Silverstein until March, and for 26 years, was at KP Law and he loves the firm and people. He left primarily for two reasons, he wanted to focus his practice on land use and also wanted to give up his commute to Boston. His reason for leaving KP Law was a very difficult decision because of his love for the people at the firm.

He said this is not a situation where two firms are competitors, they work collaboratively all the time on land use counsel and this wouldn’t be a new thing for them. When asked by the Select Board how their counsel will get to know the town’s personality because they are very busy, Goldberg stated that she works very well with other town managers, she goes to board meetings, department head meetings and she would definitely be able to do all those things. It doesn’t mean her involvement with other towns is a 24/7 thing or would take away time from Winchester.

Anderson & Kreiger

The final firm is Winchester’s current firm Anderson & Kreiger. In attendance was Stephanie Dubanowitz, head of their real estate team on the municipal side as well as Austin Anderson and main contact person Mina Makarious.

Makarious commented that their team is evolving. He is seeing more ability to very skilled people they have on their team to work directly with department heads, town managers and select board members. He said that Dubanowitz would work more directly with things related to real estate. Anderson will be continuing to take the lead in the zoning matters before they turn into bigger disputes.

Discussion

When asked by Mucci for comments during last night’s meeting, as the board attempted to narrow the five candidates down to one, Fallon nixed KP Law. Mucci agreed, feeling like the firm wasn’t the best fit for the town. Bettencourt echoed those statements, saying they were too deep into the private side.

Mucci then stated his top preferences which included Mead, Talerman & Costa. He dismissed Anderson & Kreiger, not because he disliked the services they provide for the town, but because of the retirement of Art Kreiger.

Initially, the board chose Anderson & Kreiger because of Kreiger’s land use abilities.
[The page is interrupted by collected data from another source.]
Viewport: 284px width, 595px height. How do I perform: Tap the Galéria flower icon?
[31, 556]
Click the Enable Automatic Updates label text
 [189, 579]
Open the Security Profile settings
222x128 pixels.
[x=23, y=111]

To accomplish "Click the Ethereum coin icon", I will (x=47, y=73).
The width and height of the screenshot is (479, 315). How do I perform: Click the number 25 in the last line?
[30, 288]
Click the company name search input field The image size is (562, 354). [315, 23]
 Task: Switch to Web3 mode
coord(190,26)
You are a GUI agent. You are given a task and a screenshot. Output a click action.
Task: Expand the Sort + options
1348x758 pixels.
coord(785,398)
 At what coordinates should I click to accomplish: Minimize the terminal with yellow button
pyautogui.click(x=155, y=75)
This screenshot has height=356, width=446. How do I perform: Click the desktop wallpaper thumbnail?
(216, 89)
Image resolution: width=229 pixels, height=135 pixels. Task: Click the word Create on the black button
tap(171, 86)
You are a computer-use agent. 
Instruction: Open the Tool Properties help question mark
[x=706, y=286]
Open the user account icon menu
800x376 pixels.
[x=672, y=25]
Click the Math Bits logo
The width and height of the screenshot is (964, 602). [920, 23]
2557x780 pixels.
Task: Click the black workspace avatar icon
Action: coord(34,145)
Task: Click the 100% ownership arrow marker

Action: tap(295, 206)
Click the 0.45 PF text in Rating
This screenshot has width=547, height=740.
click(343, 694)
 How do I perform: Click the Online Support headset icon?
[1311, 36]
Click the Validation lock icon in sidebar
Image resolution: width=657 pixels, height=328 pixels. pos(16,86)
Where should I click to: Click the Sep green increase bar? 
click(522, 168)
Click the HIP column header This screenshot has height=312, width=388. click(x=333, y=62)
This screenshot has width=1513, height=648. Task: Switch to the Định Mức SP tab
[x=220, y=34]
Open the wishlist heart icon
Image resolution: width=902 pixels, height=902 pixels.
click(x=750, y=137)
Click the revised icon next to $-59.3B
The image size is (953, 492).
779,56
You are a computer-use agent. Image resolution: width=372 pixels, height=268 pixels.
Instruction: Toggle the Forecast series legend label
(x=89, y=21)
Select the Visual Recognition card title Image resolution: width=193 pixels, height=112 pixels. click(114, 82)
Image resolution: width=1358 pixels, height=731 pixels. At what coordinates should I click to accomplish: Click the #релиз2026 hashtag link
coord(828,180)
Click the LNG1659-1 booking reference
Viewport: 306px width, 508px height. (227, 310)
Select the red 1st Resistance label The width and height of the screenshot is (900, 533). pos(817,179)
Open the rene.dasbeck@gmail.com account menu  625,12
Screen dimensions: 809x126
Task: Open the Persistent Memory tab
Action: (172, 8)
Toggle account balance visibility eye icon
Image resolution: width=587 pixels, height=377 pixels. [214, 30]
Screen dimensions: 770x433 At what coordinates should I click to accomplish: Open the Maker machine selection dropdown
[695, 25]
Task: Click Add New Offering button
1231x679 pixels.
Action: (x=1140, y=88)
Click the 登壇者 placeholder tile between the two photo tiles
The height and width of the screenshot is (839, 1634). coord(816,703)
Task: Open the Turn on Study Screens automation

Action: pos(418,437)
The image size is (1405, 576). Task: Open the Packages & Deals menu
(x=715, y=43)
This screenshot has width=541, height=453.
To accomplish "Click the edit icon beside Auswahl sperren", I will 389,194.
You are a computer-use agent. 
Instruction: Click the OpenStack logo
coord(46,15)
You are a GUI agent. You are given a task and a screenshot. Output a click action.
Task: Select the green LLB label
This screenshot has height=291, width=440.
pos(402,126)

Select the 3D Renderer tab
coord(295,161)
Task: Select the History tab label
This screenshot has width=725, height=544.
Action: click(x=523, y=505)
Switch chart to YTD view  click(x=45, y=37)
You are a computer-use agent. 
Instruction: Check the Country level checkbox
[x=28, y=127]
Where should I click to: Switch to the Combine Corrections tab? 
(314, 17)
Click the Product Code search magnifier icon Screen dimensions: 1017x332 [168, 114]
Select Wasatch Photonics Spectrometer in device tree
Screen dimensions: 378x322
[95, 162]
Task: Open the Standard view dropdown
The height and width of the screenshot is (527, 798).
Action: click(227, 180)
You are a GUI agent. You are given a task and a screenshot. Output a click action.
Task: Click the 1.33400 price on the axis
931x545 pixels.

Mucci stressed the town needs a top tier land use attorney.

“I don’t see the Kreiger void being filled,” he opined.

Mucci said Makarious would step in, but he didn’t feel that was in the best interest of the town. About Mead, Talerman & Costa, he noted how Jay Talerman represented the town previously and people he spoke with felt Talerman did a good job. He added the town could get to the same comfort level they have now with Anderson & Kreiger, but with better land use attorneys.

Goluboff and Brady, on the other hand, ranked Anderson & Kreiger as their top choice. Goluboff said he didn’t think the other firms were the best fit for Winchester.

“I don’t think it’s time to change from Anderson & Kreiger,” he said, adding how other boards and committees in town also support Anderson & Kreiger.

Brady explained how the Planning Board complimented Anderson & Kreiger on their work with land use. She said it makes sense to stay with Anderson & Kreiger.

“All these firms are well-respected,” Brady noted. “It’s risky to change legal counsel now.”

Mucci said, if the board makes the change, he hopes they could get the same comfort level with another firm. He reiterated his concerns with Anderson & Kreiger’s level of experience with land use.

With two members in favor of Mead, Talerman & Costa and two members in favor of Anderson & Kreiger, Bettencourt broke the tie by favoring Mead, Talerman & Costa. Like Mucci, he felt the void left by the retirement of Kreiger hasn’t been filled. He also said he received a lot of positive phone calls about Mead, Talerman & Costa.

When it came to a vote, Mead, Talerman & Costa received three votes, enough for approval. Mucci said he and Goluboff would take the lead on contract negotiations.